SET EXERCISE – Convert the lines from the one containing "You are a computer-use agent. Image" through the one containing "The image size is (720, 405). pos(308,209)" into a two-column CSV with the header instruction,answer. Write one row per request, with the request text and its answer each in a single quoted field and any line breaks replaced by spaces.

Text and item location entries
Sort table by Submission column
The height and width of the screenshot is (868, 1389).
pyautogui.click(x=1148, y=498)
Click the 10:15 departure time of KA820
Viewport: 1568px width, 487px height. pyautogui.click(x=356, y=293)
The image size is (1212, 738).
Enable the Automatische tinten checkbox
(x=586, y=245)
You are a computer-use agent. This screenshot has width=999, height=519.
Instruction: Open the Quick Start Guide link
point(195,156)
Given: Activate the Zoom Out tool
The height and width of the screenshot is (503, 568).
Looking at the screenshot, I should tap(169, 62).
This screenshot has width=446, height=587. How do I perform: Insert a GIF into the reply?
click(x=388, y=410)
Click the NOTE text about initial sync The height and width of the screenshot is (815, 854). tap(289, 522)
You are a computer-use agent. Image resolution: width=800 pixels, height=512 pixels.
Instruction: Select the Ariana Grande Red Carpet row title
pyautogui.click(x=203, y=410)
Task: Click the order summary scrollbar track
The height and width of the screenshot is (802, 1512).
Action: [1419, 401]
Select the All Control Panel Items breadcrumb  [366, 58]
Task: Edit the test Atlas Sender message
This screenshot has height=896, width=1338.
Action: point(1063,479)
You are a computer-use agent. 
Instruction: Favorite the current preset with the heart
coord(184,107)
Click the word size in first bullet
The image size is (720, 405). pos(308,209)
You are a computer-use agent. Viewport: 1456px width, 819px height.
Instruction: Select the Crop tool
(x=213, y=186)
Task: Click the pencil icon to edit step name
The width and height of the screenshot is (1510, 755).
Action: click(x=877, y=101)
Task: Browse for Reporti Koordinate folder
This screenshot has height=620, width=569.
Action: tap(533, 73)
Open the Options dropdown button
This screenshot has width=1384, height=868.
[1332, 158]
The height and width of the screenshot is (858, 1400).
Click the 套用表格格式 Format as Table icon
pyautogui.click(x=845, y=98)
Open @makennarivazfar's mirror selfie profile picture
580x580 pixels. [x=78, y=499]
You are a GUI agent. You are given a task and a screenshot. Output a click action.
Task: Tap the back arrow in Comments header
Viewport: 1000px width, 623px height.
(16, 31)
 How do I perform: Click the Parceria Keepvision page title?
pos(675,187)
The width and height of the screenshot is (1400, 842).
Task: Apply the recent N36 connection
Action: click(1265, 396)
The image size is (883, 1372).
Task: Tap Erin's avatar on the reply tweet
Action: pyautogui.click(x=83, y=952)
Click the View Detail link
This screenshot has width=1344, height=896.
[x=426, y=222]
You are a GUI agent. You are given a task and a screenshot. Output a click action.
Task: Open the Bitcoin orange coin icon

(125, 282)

FINAL RESULT –
instruction,answer
"You are a computer-use agent. Image resolution: width=800 pixels, height=512 pixels. Instruction: Select the Ariana Grande Red Carpet row title","pyautogui.click(x=203, y=410)"
"Task: Click the order summary scrollbar track The height and width of the screenshot is (802, 1512).","Action: [1419, 401]"
"Select the All Control Panel Items breadcrumb","[366, 58]"
"Task: Edit the test Atlas Sender message This screenshot has height=896, width=1338.","Action: point(1063,479)"
"You are a computer-use agent. Instruction: Favorite the current preset with the heart","coord(184,107)"
"Click the word size in first bullet","The image size is (720, 405). pos(308,209)"